Car owners could discover they owe far more than car is worth as sky-high prices fade

Drivers who took on auto loans at high interest rates and paid sky-high prices for cars could face some headaches down the road as car values pull back in an economic slowdown.

The car you're looking to trade in — particularly if you bought a used car — could be worth far less than you'd imagine. And lenders are growing more concerned about people falling behind in their car payments, especially if that car drops significantly in value.

The outlook is most worrisome for borrowers with subprime credit scores who bought used cars as prices and interest rates hit a peak.

"They often go and purchase a vehicle because they really need it," Satyan Merchant, senior vice president of the auto business at TransUnion, told the Free Press.

How negative equity is a growing worry

The new and used auto market is moving farther away from the days of shockingly low supplies on car lots that contributed to skyrocketing prices. In some cases, used car prices are going down more than they have in the recent past.

Negative equity — or owing more on your car than it's worth — is building, particularly in used cars bought by subprime borrowers, according to a new study called "Finding Opportunity in Uncertain Times" by TransUnion and J.D. Power.

Not surprisingly, the researchers noted, consumers with more equity in their car or truck appear more likely to protect that equity by making payments.

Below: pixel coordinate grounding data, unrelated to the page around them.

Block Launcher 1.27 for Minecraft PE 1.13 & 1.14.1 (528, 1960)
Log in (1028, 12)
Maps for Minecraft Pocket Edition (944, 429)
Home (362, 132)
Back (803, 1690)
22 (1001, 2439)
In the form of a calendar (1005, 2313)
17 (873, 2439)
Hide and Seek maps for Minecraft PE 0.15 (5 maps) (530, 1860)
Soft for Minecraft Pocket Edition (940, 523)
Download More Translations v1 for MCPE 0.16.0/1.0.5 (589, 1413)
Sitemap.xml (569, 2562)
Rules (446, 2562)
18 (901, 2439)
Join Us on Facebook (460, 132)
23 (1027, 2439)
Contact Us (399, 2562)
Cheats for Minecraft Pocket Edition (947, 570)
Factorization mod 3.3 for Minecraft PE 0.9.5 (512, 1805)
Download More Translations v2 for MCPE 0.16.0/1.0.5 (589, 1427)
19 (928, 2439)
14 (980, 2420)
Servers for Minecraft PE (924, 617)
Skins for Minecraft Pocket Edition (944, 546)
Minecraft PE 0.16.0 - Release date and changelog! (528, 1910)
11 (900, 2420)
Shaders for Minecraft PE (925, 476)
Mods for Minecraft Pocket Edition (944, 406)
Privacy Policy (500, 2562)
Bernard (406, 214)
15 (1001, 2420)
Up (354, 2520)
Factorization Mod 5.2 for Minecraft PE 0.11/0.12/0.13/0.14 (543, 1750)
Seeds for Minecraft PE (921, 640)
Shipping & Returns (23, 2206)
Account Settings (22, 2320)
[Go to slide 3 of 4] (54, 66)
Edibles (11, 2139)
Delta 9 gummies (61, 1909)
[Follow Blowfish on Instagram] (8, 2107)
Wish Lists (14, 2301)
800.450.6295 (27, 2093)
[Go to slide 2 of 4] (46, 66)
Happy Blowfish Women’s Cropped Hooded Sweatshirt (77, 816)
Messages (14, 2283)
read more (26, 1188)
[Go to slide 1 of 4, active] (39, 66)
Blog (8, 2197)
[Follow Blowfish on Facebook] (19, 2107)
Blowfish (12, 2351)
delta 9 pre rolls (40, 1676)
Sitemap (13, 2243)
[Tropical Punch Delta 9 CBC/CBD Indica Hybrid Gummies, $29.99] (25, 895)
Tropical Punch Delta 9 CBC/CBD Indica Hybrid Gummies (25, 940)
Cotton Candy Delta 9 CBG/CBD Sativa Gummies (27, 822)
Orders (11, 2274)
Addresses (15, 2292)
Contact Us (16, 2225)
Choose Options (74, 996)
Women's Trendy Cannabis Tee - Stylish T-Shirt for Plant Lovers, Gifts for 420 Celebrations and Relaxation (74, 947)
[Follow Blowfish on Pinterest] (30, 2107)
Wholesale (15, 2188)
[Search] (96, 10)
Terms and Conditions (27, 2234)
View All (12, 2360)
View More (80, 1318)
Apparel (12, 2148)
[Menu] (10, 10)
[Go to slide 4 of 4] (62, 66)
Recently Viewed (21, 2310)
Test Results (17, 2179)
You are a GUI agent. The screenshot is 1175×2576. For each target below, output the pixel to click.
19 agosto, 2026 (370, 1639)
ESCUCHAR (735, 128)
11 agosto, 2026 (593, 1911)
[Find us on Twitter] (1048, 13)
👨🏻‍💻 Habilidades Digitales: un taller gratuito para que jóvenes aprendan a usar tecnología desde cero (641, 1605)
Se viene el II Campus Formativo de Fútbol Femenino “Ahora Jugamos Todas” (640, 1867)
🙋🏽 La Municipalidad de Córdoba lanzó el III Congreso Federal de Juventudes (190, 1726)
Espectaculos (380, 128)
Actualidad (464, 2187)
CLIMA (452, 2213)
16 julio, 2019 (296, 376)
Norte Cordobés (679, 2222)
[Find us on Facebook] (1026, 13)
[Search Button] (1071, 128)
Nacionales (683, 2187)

The real problems pop up when someone needs to buy a new car — and doesn't have $3,000 or $5,000 sitting on the sidelines to cover what they still owe on the old car that they'd like to trade in. You might have to take on an even bigger car loan and an even bigger monthly payment to get another set of wheels.

Or try to sell that car on your own to get a better price. Or delay buying, if you can.

The average payment on a used car bought in the first quarter of 2023 hit $523 a month. That's up nearly one-third from payments for used cars bought in the first quarter of 2020, according to the new TransUnion-J.D. Power report. File photo: A car lot in Pittsburgh on Sept. 29, 2022.
The average payment on a used car bought in the first quarter of 2023 hit $523 a month. That's up nearly one-third from payments for used cars bought in the first quarter of 2020, according to the new TransUnion-J.D. Power report. File photo: A car lot in Pittsburgh on Sept. 29, 2022.

What is a loan to value ratio?

The auto industry pays close attention to loan to values ratios — the difference between the loan amount and the market value of the car. The higher the number, the more vulnerable the consumer.

In the first quarter of 2023, the average loan to value ratio on a used car bought then was 125% — up from 112% three years earlier. In this case, you'd owe 25% more than the used car is worth.

Rising loan to values are important to consider, according to Merchant, because they can be used to predict higher delinquencies among used auto finance customers, particularly with subprime customers.

As vehicle values have declined in recent quarters, TransUnion noted, used car loan-to-value ratios at origination have trended upward.